**Текст:**
◆ ◆ ◆ ◆ ◆

Николай РАШЕЕВ
«В жизни всегда есть место фарсу, или Я рассчитываю на чудо». (Беседу ведет Наталья Мазур).



—Есть профессии, о которых часто говорят—мечтал с детства: стать врачом, космонавтом, педагогом, актером... Но вот сказать, что с детских лет мечтал быть режиссером—все-таки неправдоподобно.

—Я не буду ничего такого придумывать, тем более что в детстве вообще не мечтал о кино. Все сложилось само собой, хотя много чего было необычного. Меня обвиняют, что я далек от реализма, что в своих работах занимаюсь гротеском, эксцентрикой, фарсом и т.д. А в нашей жизни, по сути, происходит все то же самое.

В кино я оказался случайно и весьма странным образом. Как многие воспитанные дети, решил пойти по стопам своего отца. Болгарин, политэмигрант—мой отец по линии Коминтерна учился и работал в Киеве, был деканом Политехнического института, а в 1937 году его арестовали... После школы я поступил в Политех, который как раз находился напротив Киностудии им. Довженко, просто совпало географически. Время, как известно, было довольно голодным, не до высоких мечтаний, а на студии можно было подработать—приглашали в массовку, платили за это три рубля, которые тогда составляли некую сумму. Я человек старательный, приходил на все съемки, поэтому ассистенты мне регулярно звонили, знали, что не подведу. В результате “дослужился” до эпизодов (хотя когда учился на Высших режиссерских Курсах, Юлий Яковлевич Райзман, который вел у нас курс “Работа с актером”, говорил, что актер я никакой, в лучшем случае на четыре с минусом, и то слава Богу). Может быть, на этом дело так и закончилось бы, но однажды меня вызвал Марк Семенович Донской (он снимал фильм “Мать”, а я, видимо, “перестарался” в массовке), человек с повышенным темпераментом, и сказал: “Чтобы я никогда больше тебя здесь не видел”. И тогда я понял: единственная возможность вернуться на съмочную площадку—это поступать во ВГИК.

—Вас так затянуло, что возникла потребность работать в кино?

—Конечно, я увлекся, что-то такое на подсознательном уровне, видимо, уже произошло. Все-таки делали грим, было какое-то лицедейство… В декорациях был странный запах—пахло краской, олифой. Своя атмосфера. Специфический способ жизни. Что бы там ни говорили, кино—своего рода наркотик. А если отдаваться этому всецело, то, как сказал когда-то Ролан Быков (мы с ним были дружны, ему нравился мой “Бумбараш”), из кино не уходят, из кино уносят. Наверное, в этом что-то есть...

—Однако, как же Политехнический—вы закончили этот институт?

—Да, и был обязан отработать три года. Более того, я сбежал с армейских сборов, после которых выдавалось офицерское звание, меня могли забрать в армию. Конечно, я рисковал, но все-таки поехал в Москву и попал во ВГИК на режиссерский курс Григория Михайловича Козинцева.

—Во ВГИКе—огромный конкурс, пройти который всегда было непро-сто, тем более вот так сходу, с первого раза.

◆ ◆ ◆ ◆ ◆

**Задание 1:**
Воспроизведите дословно фрагмент беседы с Николаем Рашеевым от «Николай РАШЕЕВ» до «то же самое.».
**Задание 2:**
Продолжите беседу с Николаем Рашеевым, начав сразу после ее последней приведенной реплики.

◆ ◆ ◆ ◆ ◆

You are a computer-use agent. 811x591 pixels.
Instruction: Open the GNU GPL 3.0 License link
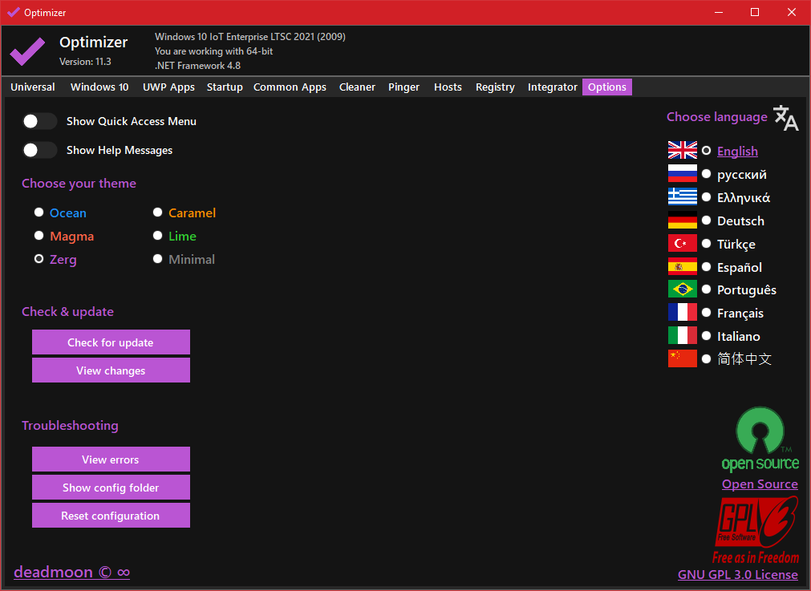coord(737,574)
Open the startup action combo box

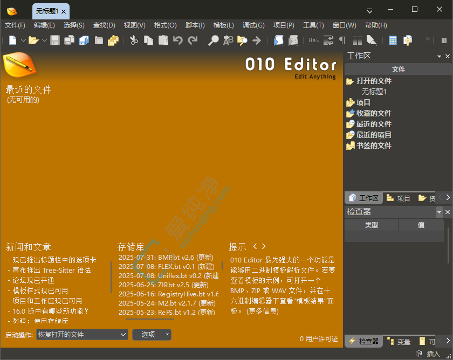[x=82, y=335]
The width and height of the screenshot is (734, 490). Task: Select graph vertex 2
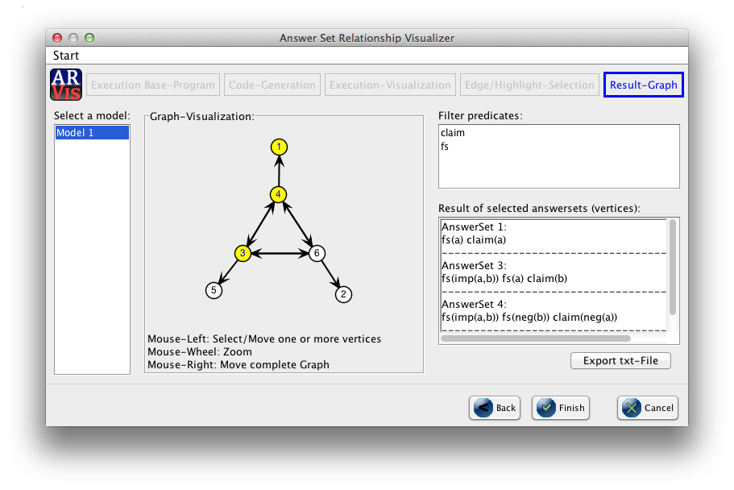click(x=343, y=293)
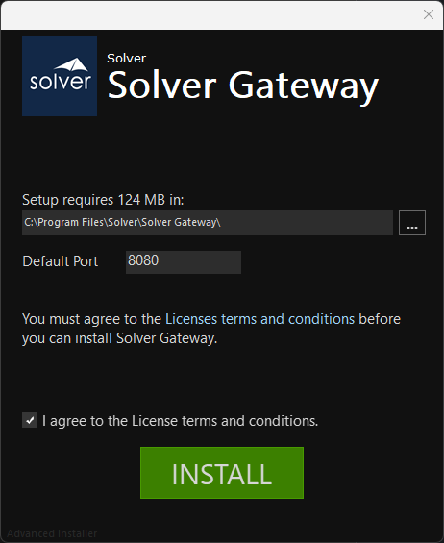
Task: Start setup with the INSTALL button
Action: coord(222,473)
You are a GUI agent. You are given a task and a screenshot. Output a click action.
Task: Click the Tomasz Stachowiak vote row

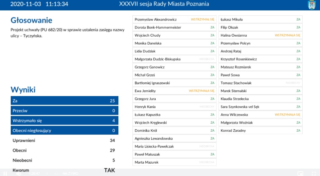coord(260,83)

◆ ◆ ◆ ◆ ◆

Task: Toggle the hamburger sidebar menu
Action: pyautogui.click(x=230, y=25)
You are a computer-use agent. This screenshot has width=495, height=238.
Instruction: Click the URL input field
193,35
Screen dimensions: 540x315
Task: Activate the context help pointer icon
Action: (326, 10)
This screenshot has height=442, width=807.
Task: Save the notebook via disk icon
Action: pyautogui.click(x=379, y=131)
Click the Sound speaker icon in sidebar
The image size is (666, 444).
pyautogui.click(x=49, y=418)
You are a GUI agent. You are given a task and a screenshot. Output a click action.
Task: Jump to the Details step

◆ ◆ ◆ ◆ ◆

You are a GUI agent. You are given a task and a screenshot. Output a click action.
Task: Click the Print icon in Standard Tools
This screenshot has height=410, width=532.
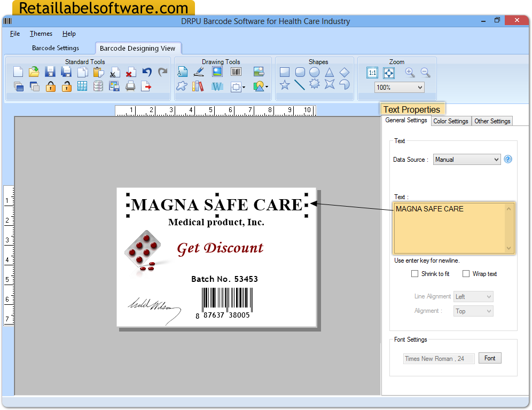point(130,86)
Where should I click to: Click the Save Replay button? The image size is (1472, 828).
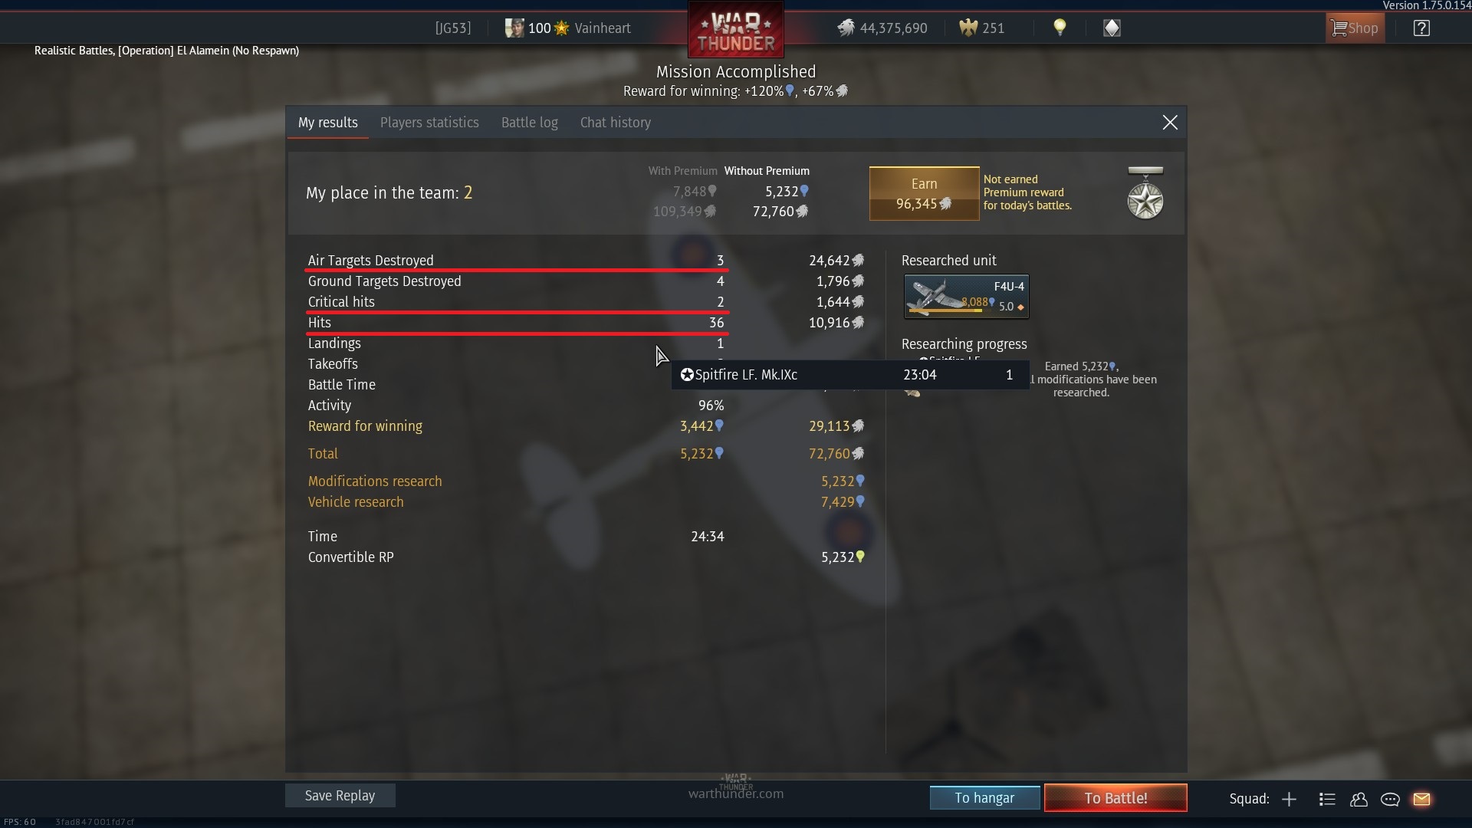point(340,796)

◆ ◆ ◆ ◆ ◆

**Ответ 1:**
Николай РАШЕЕВ
«В жизни всегда есть место фарсу, или Я рассчитываю на чудо». (Беседу ведет Наталья Мазур).



—Есть профессии, о которых часто говорят—мечтал с детства: стать врачом, космонавтом, педагогом, актером... Но вот сказать, что с детских лет мечтал быть режиссером—все-таки неправдоподобно.

—Я не буду ничего такого придумывать, тем более что в детстве вообще не мечтал о кино. Все сложилось само собой, хотя много чего было необычного. Меня обвиняют, что я далек от реализма, что в своих работах занимаюсь гротеском, эксцентрикой, фарсом и т.д. А в нашей жизни, по сути, происходит все то же самое.

**Ответ 2:**
—По закону не имели право даже документы принимать. Но мне помогли сопутствующие обстоятельства, удалось получить специальные разрешения двух министерств: Культуры и Высшего образования. Наверное, министры подумали: “Нашелся неофит, захотелось в Москву, во ВГИК, где сто человек на место,—ерунда, пусть себе едет, все равно не поступит”. А я взял и поступил.

—Вы к тому моменту целенаправленно что-то сочиняли, писали,—ощущали в себе какие-то способности?

—Нет, я был просто начитанным молодым человеком, несколько замкнутым, поскольку еще мальчиком испытывал комплекс изгоя, всегда ощущал, что я—“сын врага народа”. В то же время, я многого не понимал. Ведь война, репрессии—все “перекатилось” через наш дом, но, что касается ареста отца, об этих вещах я на самом деле не имел ни малейшего представления. Однако когда при вступлении в пионеры на торжественной линейке требовалось отречение от отца, я заупрямился—чисто инстинктивно.

—И чем все закончилось?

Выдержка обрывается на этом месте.